Comment êtes-vous devenu brigadier scolaire?
À vrai dire, je cherchais un emploi à temps partiel qui ne serait pas trop exigeant, et qui ferait en sorte que je puisse garder de l’énergie pour me consacrer à mes autres activités, dans mes temps libres. Je suis artiste et j’ai étudié en urbanisme.
Pensez-vous avoir trouvé le bon emploi?
Oui, mais c’est beaucoup plus exigeant qu’on le pense! Et c’était pire quand je travaillais « en bas », au coin de la rue Logan. Il faut être très alerte, avoir des yeux tout le tour de la tête. Quand le feu passe au vert, je dois aller me placer au milieu de la rue, parfois en insistant un peu pour que les enfants se dépêchent. Je m’assure qu’ils traversent de façon sécuritaire, et je dois revenir à ma place avant que le feu passe au rouge.
Les écoliers veulent-ils parfois traverser tout seuls?
Les plus jeunes, non. Ils respectent mon autorité. Toutefois vers la cinquième/sixième année, ils veulent se montrer plus indépendants. Je leur laisse une petite marge de manœuvre vers la fin de la sixième. Je les laisse franchir seuls le dernier quart de la traversée. Ils faut qu’ils pratiquent! L’an prochain, s’ils repassent ici en uniforme de l’école secondaire, il ne faudrait surtout pas que je les fasse traverser!
Y’a-t-il une sorte de fraternité au sein des brigadiers scolaires?
Pas vraiment. On se croise lors des réunions syndicales et lorsque il y a des journées de formation. Je connais un peu ceux qui s’occupent des autres intersections du quartier, mais c’est tout.
Qu’est-ce que vous aimez le plus de cet emploi?
Le fait d’être dehors et de pouvoir observer la ville. Je remarque tout! Les corniches des édifices, les craques dans les trottoirs, les arbres, etc. Montréal est une ville très étonnante, très belle à sa façon.
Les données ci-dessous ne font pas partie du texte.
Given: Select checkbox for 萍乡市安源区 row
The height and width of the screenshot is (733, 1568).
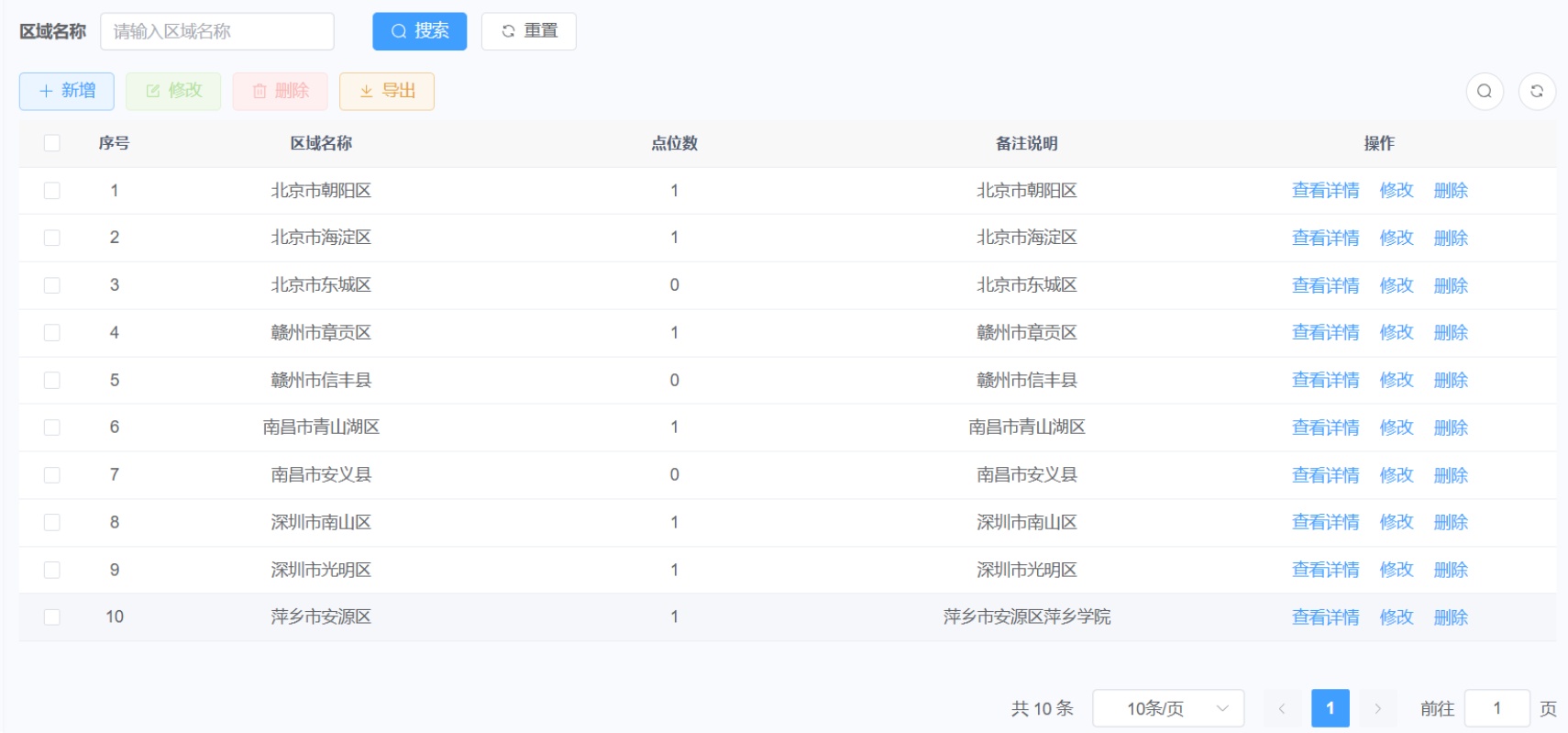Looking at the screenshot, I should point(52,616).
Pensez-vous faire ça encore longtemps?
Je ne sais pas. Je ne suis pas un gars qui a de l’ambition. Je ne crois pas que les individus devraient se définir ou s’épanouir par leur travail. En terminant mes études en urbanisme, j’ai vu mes anciens confrères tomber les uns après les autres dans le piège du boulot, de l’auto, de la famille, de la maison… Ce n’est pas mauvais en soi, mais ce n’est pas ce dont j’ai besoin. Ça ne me conviendrait pas. Moi, j’ai choisi d’avoir le luxe du temps.